The possibility of sidestepping the gallows comes as a source of tremendous relief7 not only for Yong and his family, but also to his counsel M Ravi, who has already initiated proceedings for re-sentencing on 23rd September 2013 to be heard once more before Justice Choo Han Teck8. As of yet, the re-sentencing hearing date remains unconfirmed.


s 33B of the MDA was first introduced via Clause 14 of the Misuse of Drugs (Amendment) Bill (No. 27 of 2012), which sought to “empower the court to impose a life sentence instead of the death sentence in certain circumstances”9. In the annexed Explanatory Statement (Pg. 33 onwards), three verbatim statements are of crucial significance:

  1. Substantive assistance to the Bureau in disrupting drug trafficking activities may include, for example, the provision of information leading to the arrest or detention or prosecution of any person involved in any drug activity;
  2. Any information which does not enhance the effective enforcement of the provisions of the Act will not suffice; and
  3. The issue of the certificate will be determined by the Public Prosecutor in his sole discretion.

Interpreting the statements above in a larger context, two points become obvious. Firstly, the fact of whether a convict has rendered “substantive assistance” to the CNB or not depends very much on the information he is able to provide to them. Secondly, the Public Prosecutor is given full, independent control in deciding whether or not to issue the certificate.


Substantive assistance to the CNB in the form of “provision of information leading to the arrest or detention or prosecution” is inherently unfair and possibly onerous to the convict. Drug couriers (i.e. Yong) who satisfy the provisions of s 33B(1) are, for lack of a better phrase, the “lower rungs of the ladder” in the larger hierarchy of the illegal drug trade.

Realistically, it is highly unlikely that couriers would possess such information, either because the leaders of the syndicate have taken steps to restrict the downward flow of such information, or the revelation of such information would endanger their family members (a situation faced by Yong himself10). After all, such threats are not uncommon, as evidenced by a series of past cases.11 Furthermore, it would be foolhardy to assume that the Police will be able to provide the accused with round-the-clock protection for both themselves and their family members, some of whom may not even be in Singapore.
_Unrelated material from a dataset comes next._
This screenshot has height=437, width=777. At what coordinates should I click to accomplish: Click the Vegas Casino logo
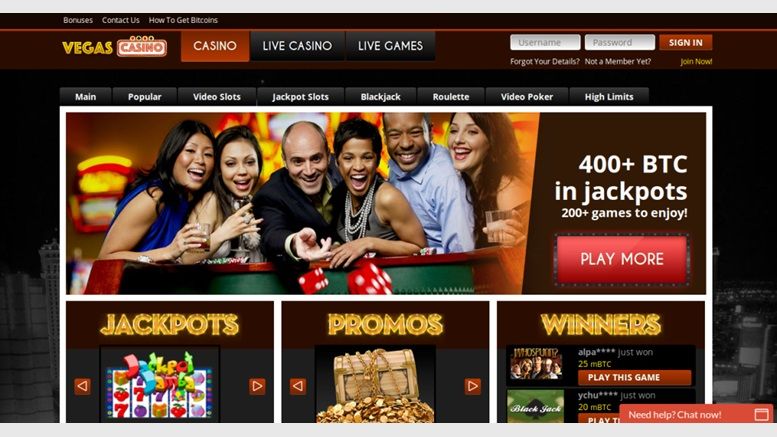tap(114, 46)
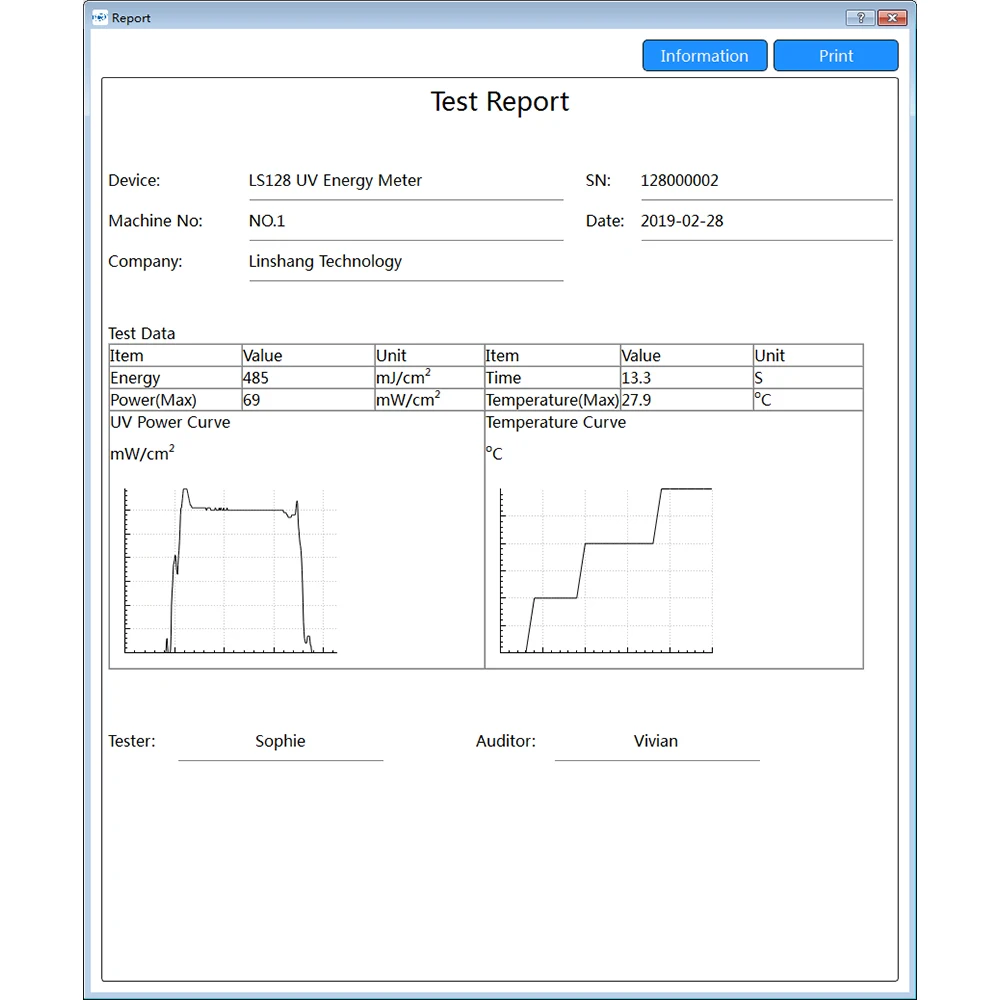Viewport: 1000px width, 1000px height.
Task: Select the Device field LS128 UV Energy Meter
Action: pyautogui.click(x=405, y=181)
This limits the information made readily available to the CNB, to the detriment of the convict.

In accepting such a requirement, a troubling dilemma arises when two equally culpable convicts of drug trafficking are sentenced to death and life imprisonment respectively, merely because one was able to provide “more substantive” information over the other, a factor which none of the convicts are able to control. What more, if the CNB officer chooses to not recognise or value the convict’s assistance even if he did provide “substantive” aid?
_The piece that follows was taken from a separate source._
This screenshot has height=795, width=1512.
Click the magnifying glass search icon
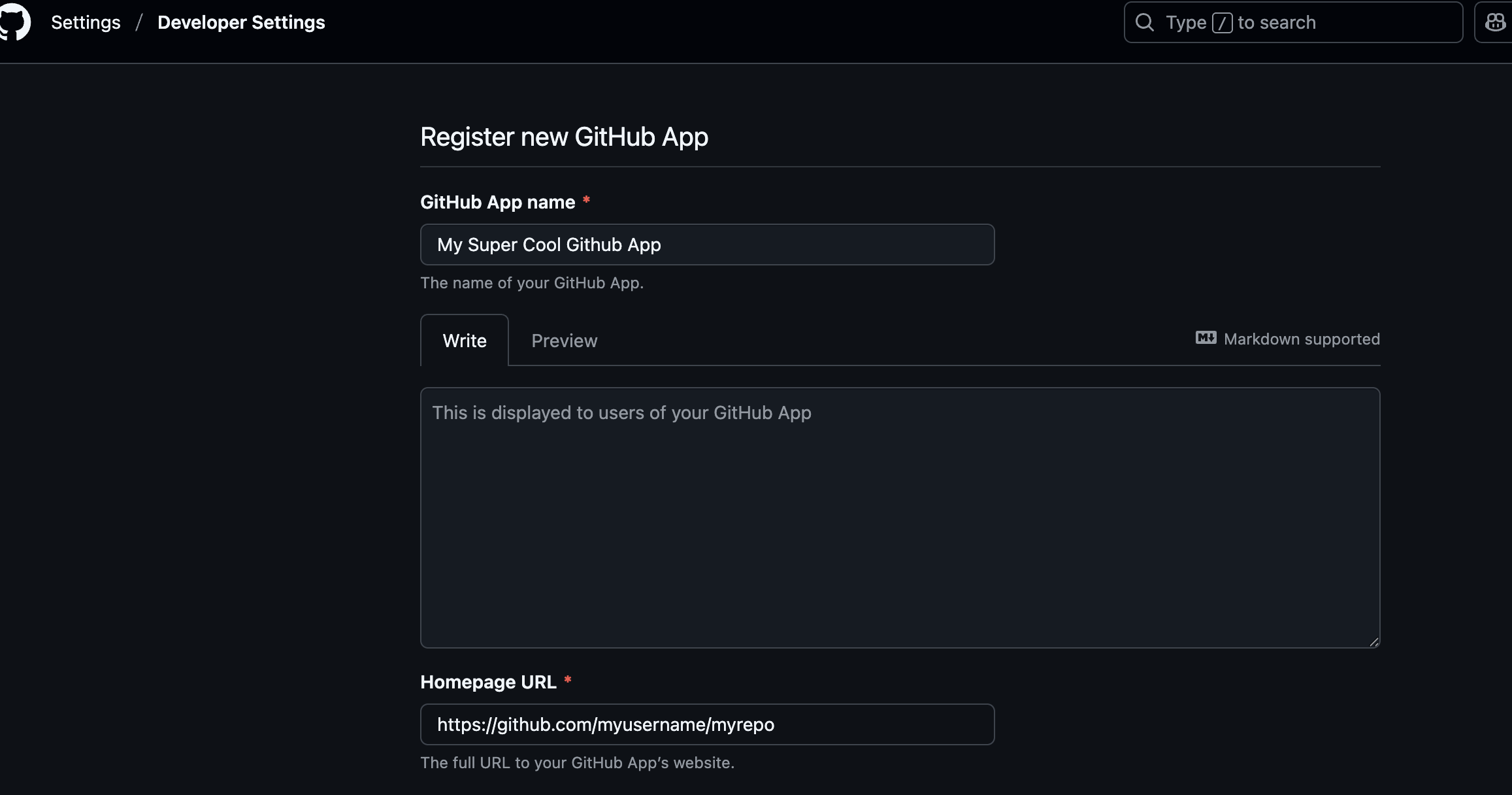click(1145, 22)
Essentially, the ultimate factor in the sentencing of the convict becomes the economic premise of how “useful” he or she is to the State 12, a factor determined entirely by chance and the discretion of others, rather than how heinous or morally repulsive the crimes are. That is not to say, however, that “usefulness” is the only factor; moral culpability still remains a key consideration in sentencing, presuming that the convict qualifies first under s 33B.
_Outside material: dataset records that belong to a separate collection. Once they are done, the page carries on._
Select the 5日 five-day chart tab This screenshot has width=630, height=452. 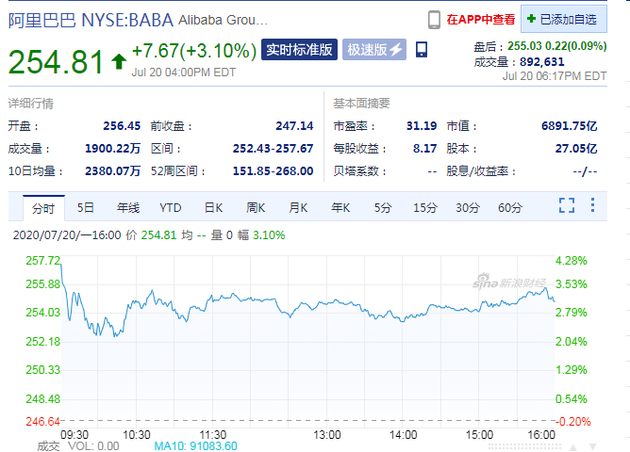pyautogui.click(x=85, y=208)
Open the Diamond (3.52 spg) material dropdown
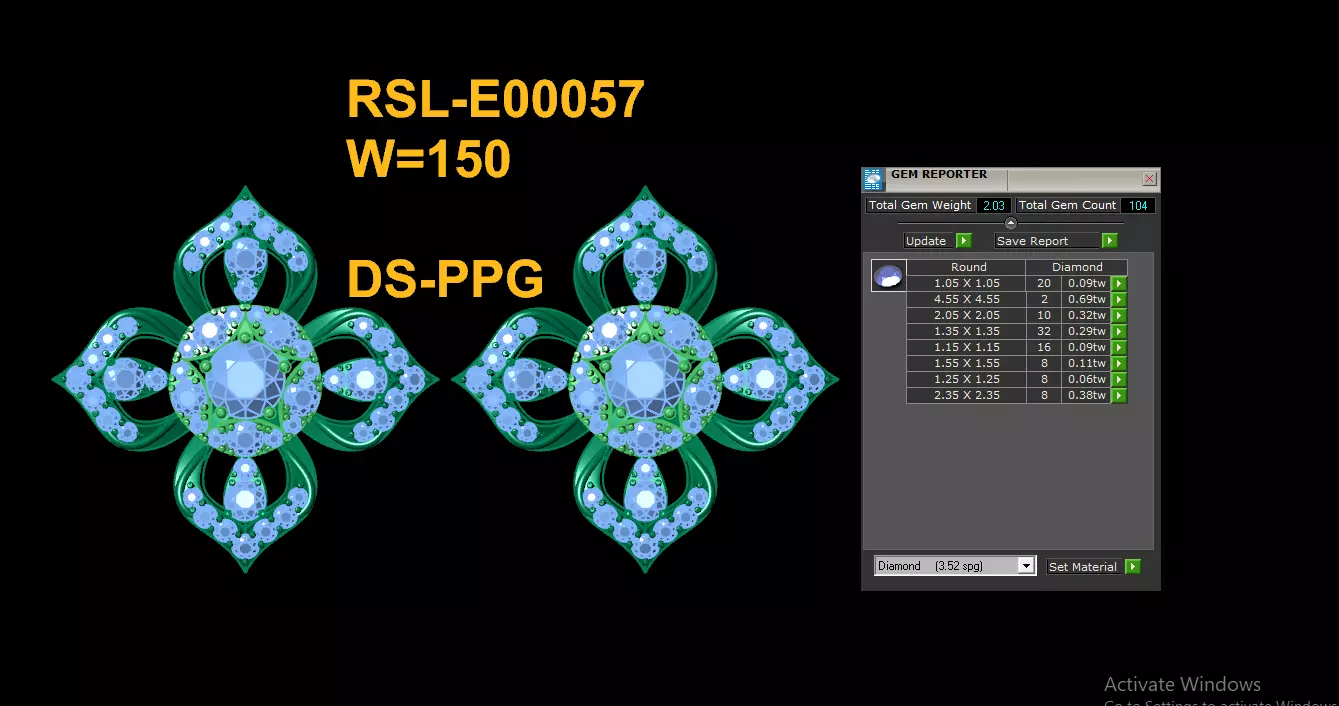 [954, 566]
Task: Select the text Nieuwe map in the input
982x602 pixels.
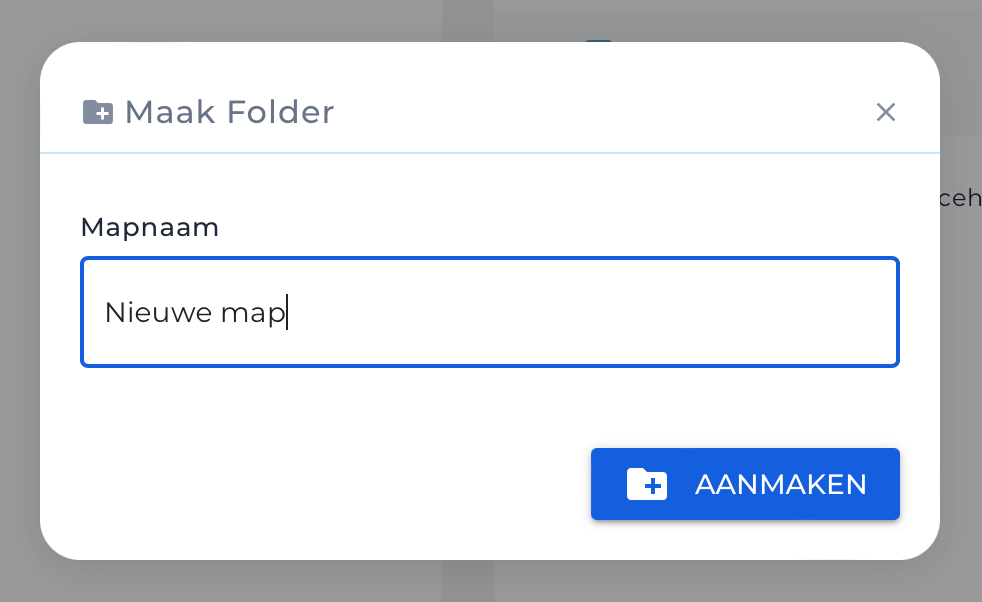Action: click(196, 312)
Arguably, this cannot be fair and just. While providing assistance can and should definitely be considered a mitigating factor in sentencing, it should not remain the only factor considered. Perhaps, other factors (e.g. the willingness of the convict to cooperate in the investigative efforts of the CNB) should also come into play, in consideration of the likelihood of lack of substantive information. In a situation of life or death, substantive assistance alone would not reasonably justify a shift between punishments which are qualitatively and categorically different.   PROSECUTORIAL DISCRETION

Regardless of how substantive a convict’s assistance to the CNB may be, a worrying aspect of this freshly-added MDA section is the full, independent discretion of the Public Prosecutor in the issuance of the certificate itself. Member of Parliament for Aljunied, Ms Sylvia Lim, pointed out that it is “foreseeable that some accused persons may not receive the certificate even if they were willing to provide the CNB with whatever information they had.”13

At present, the Public Prosecutor still holds “veto” power over whether the offender faces mandatory death or not. Giving the Public Prosecutor sole discretion in issuing the certificate makes him the “ultimate judge of substantive cooperation” instead14, a marked departure from what ought to be within the power of an independent judge who is obliged also to give reasons for his decision. In effect, such an amendment would not change the status quo in favour of more transparency or accountability, since the Public Prosecutor’s decision remains unaccountable and opaque. In imposing a death penalty which is mandatory, giving the Public Prosecutor full discretion in issuing the certificate makes it no different from the law prior to amendment.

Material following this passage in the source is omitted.